The decision to choose Deki over other similar options "was driven overwhelmingly by the architecture of the product. Because Deki provides a complete RESTful API, it makes it an extremely attractive offering for us," notes Haeger.
Indeed, he considers the API Deki's best feature. "MindTouch has done an outstanding job with it," Haeger says. "Additionally, they have written their PHP front-end to the Deki API, which means that the API is central to the product rather than an afterthought. However, we should note that Deki's default PHP user interface is extremely polished, too. That combined with other must-haves, such as a permissions system that is considerably more flexible than what other wikis provide, helped solidify our decision."

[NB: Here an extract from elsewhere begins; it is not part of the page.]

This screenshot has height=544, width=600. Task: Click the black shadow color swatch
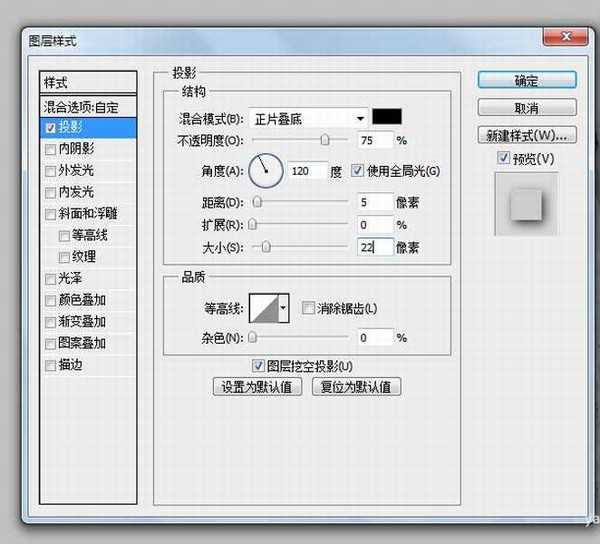(x=386, y=117)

Though there are varying levels of support options available, Haeger says Bungee Connect hasn't yet decided which to choose. They do plan, however, to lean on MindTouch for assistance as they migrate company documentation from MediaWiki to Deki. For organizations planning to take on the task themselves, Fulkerson points to the helpful guide on its site and the Mediawiki to Deki converter they have written: "As we always have done, we've released the source code to our public SVN repository. It's stable and has had generous test coverage, but this should be considered a beta release."
As Deki continues to gain traction in the enterprise as an agile content management system, Fulkerson and Bjorg say they knew they were on to something when they caught wind of the first user-organized conference held in Belgium last fall. Notes Fulkerson, "This was a pretty clear indication people liked what we're doing."